(DATA RECORDS Opens)

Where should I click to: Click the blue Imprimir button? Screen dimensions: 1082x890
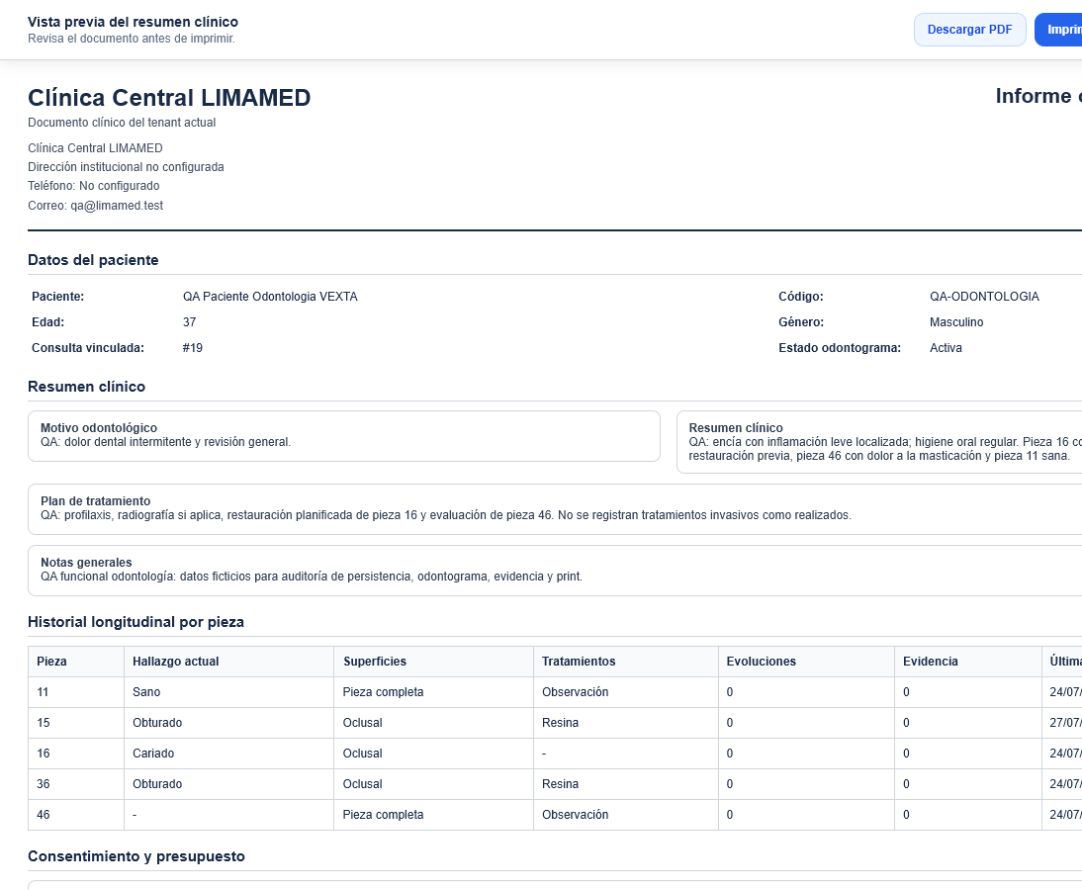[1058, 30]
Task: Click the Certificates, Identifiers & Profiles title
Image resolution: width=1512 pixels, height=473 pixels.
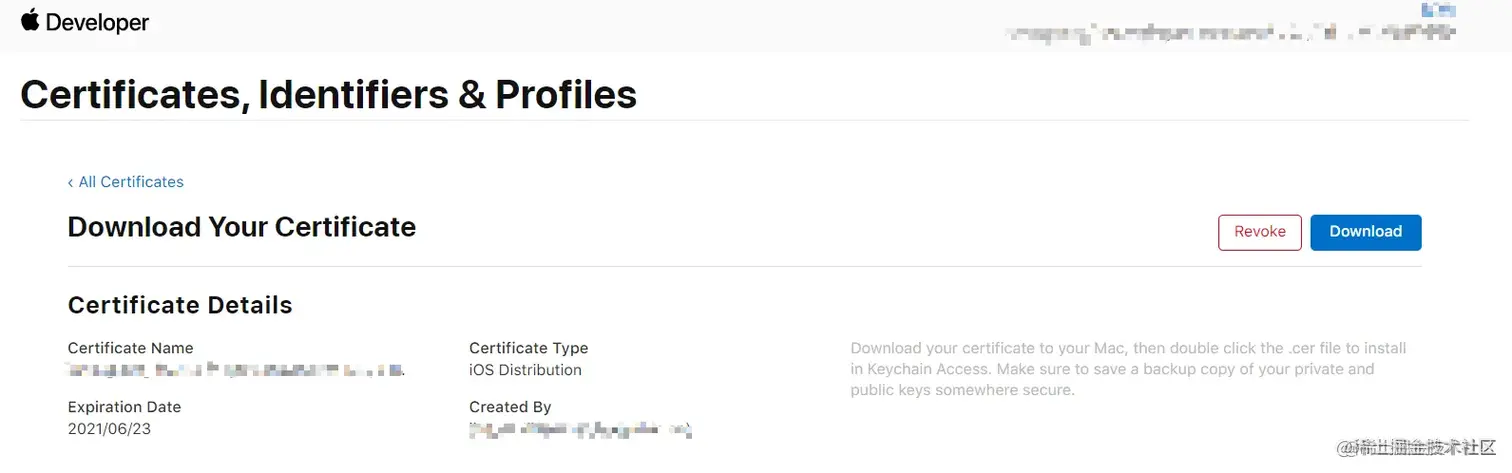Action: (328, 94)
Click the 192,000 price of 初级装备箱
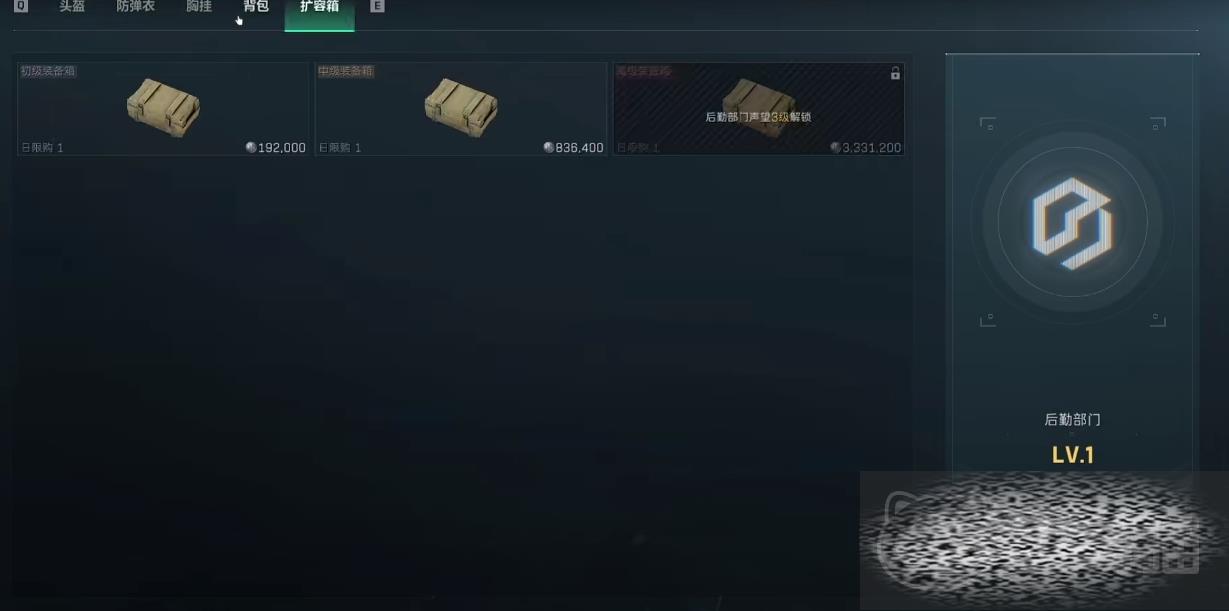Image resolution: width=1229 pixels, height=611 pixels. [282, 148]
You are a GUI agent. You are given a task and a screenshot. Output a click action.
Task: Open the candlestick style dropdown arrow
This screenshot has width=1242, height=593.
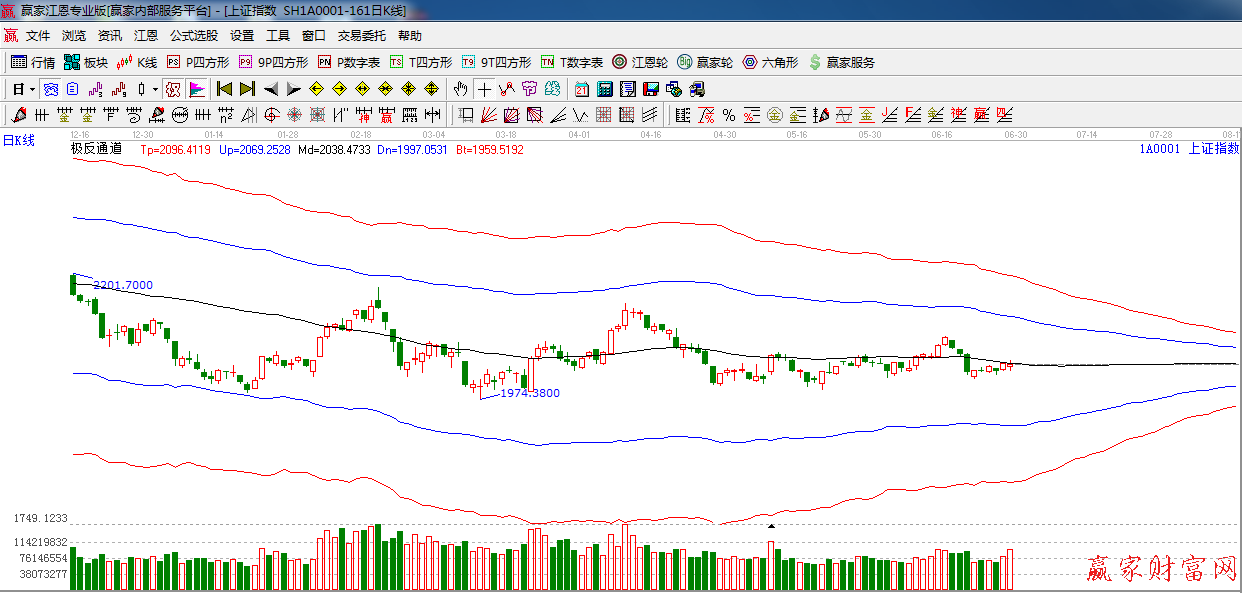[x=155, y=89]

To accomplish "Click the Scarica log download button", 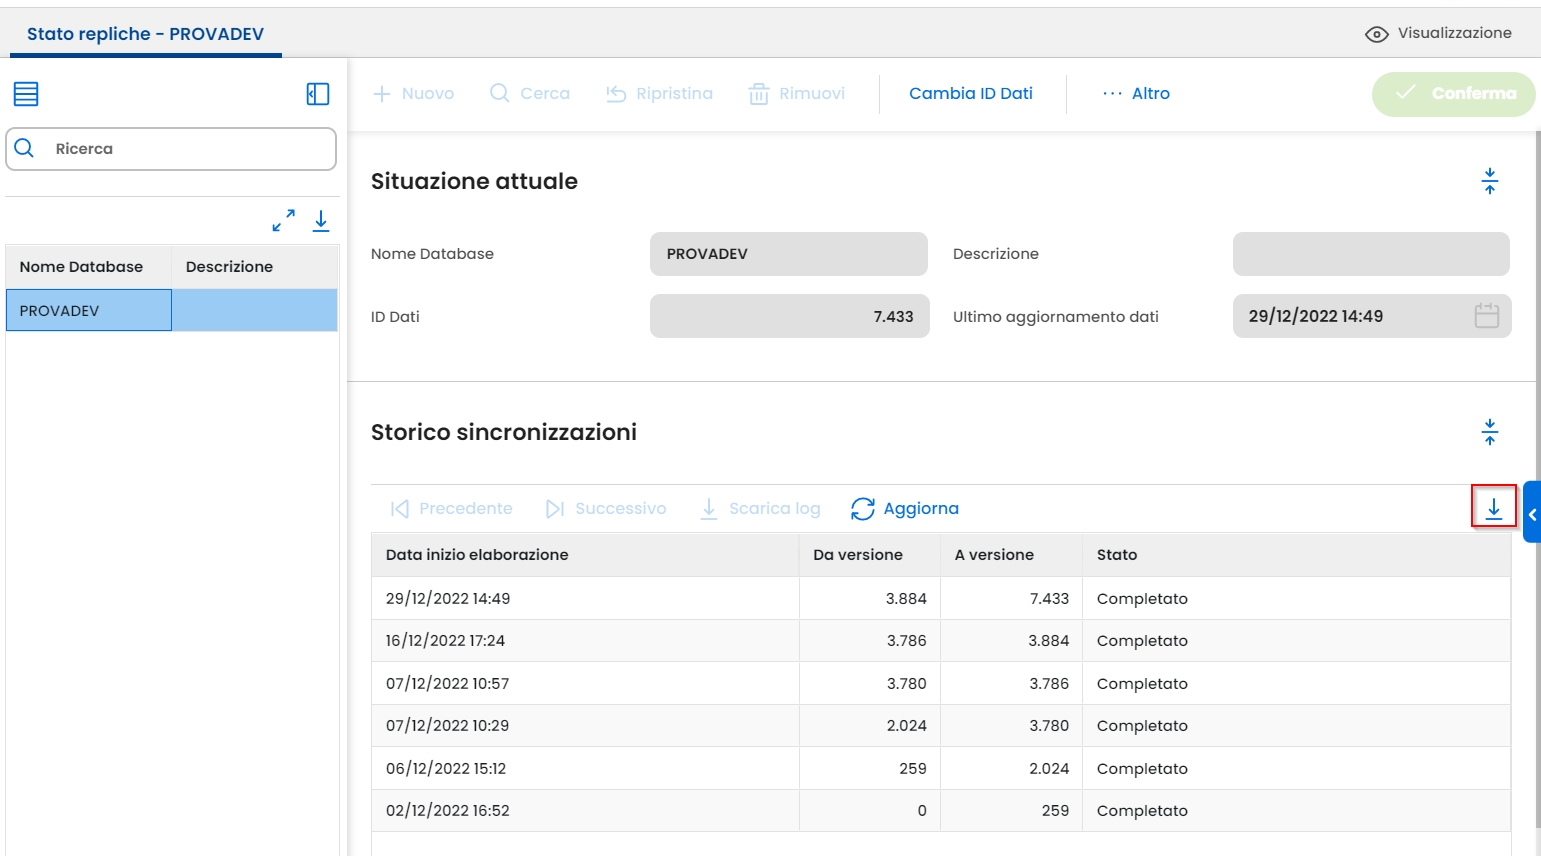I will click(x=760, y=508).
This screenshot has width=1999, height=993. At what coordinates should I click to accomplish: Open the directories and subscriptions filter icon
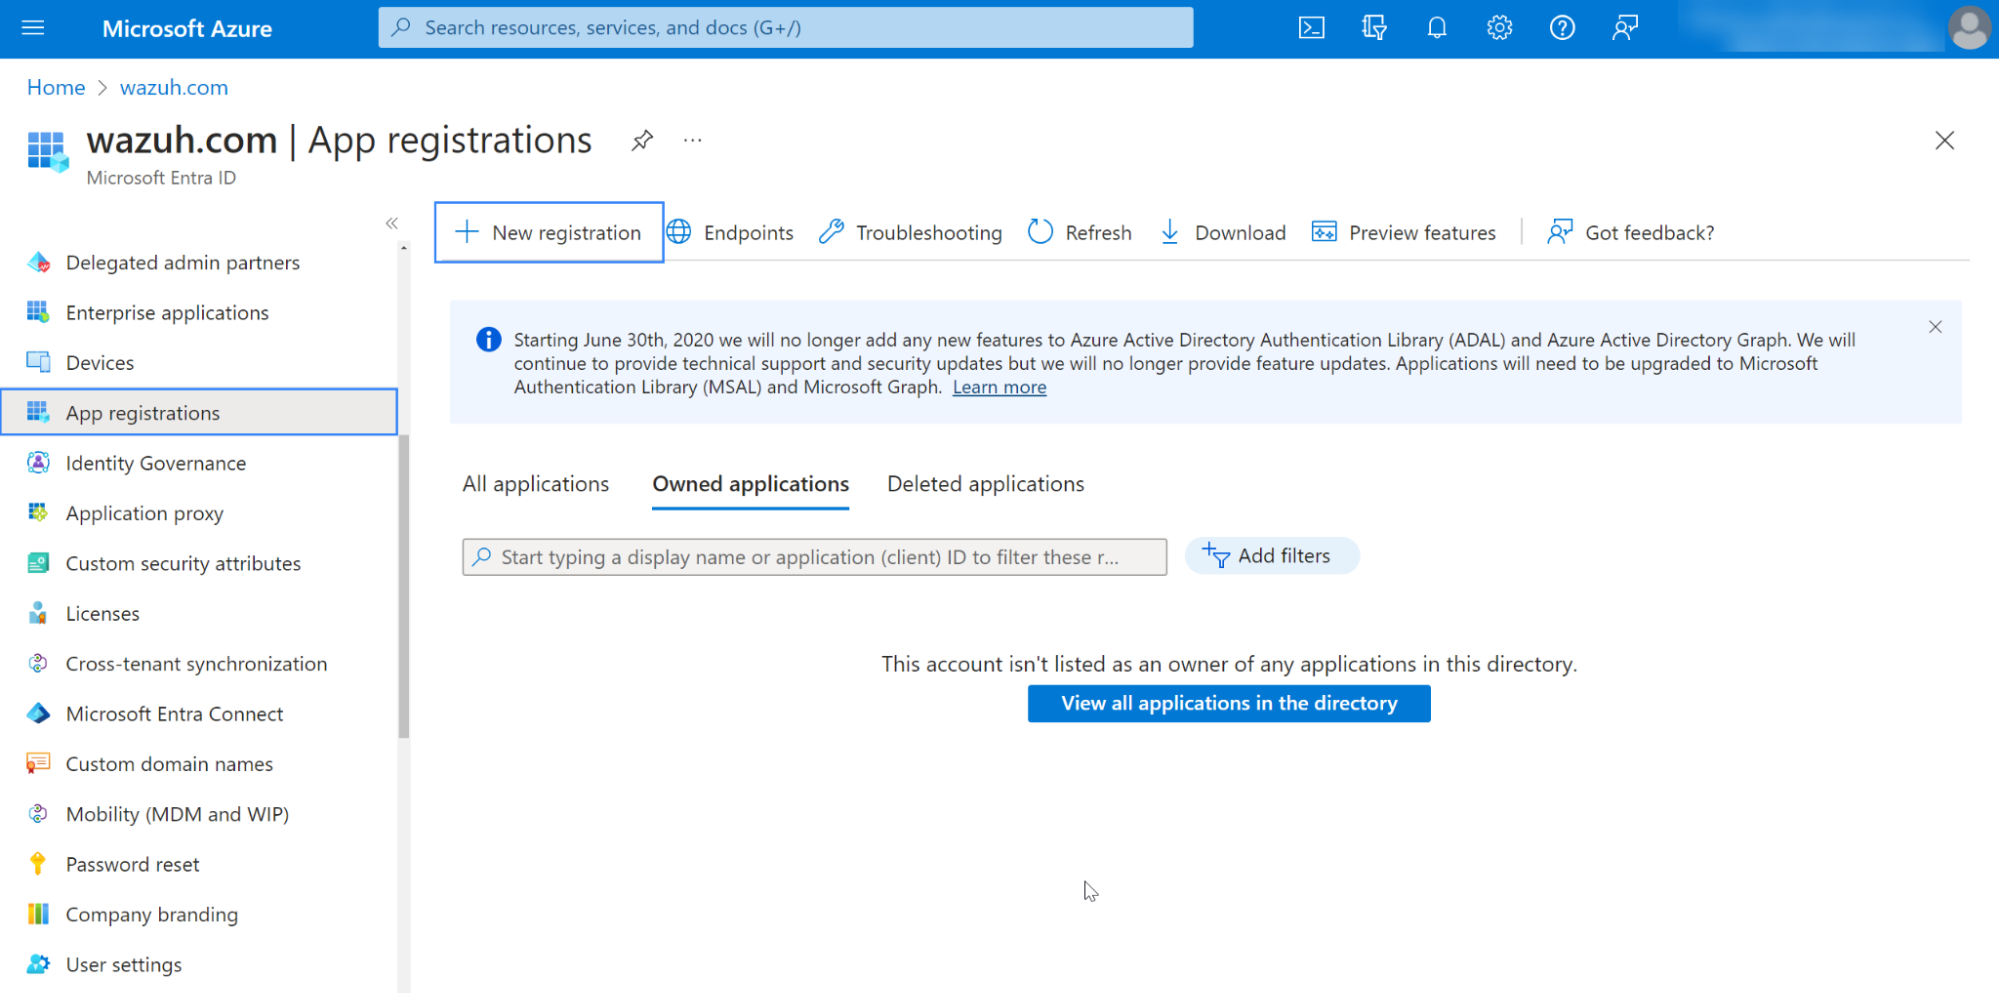pos(1374,28)
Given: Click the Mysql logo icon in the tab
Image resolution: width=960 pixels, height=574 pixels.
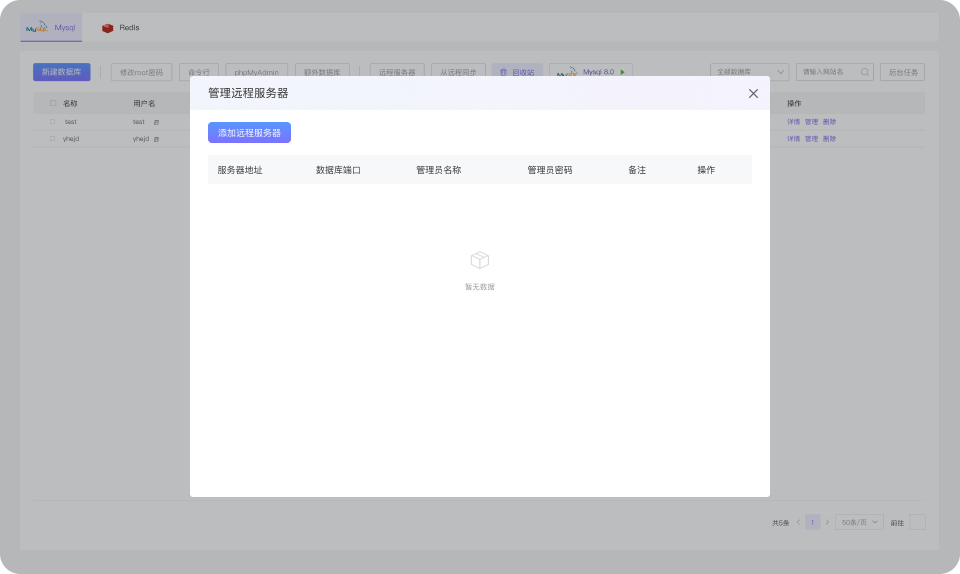Looking at the screenshot, I should coord(37,27).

(DATA RECORDS Closes)

#### WHAT IS NEEDED:
Extract exactly the lines above from the line containing "This screenshot has width=1999, height=993." through the last one, both ends included, but not the pictures.

#### RESPONSE:
This screenshot has width=1999, height=993. At what coordinates should I click to accomplish: Open the directories and subscriptions filter icon
pos(1374,28)
Given: Click the Mysql logo icon in the tab
Image resolution: width=960 pixels, height=574 pixels.
Looking at the screenshot, I should coord(37,27).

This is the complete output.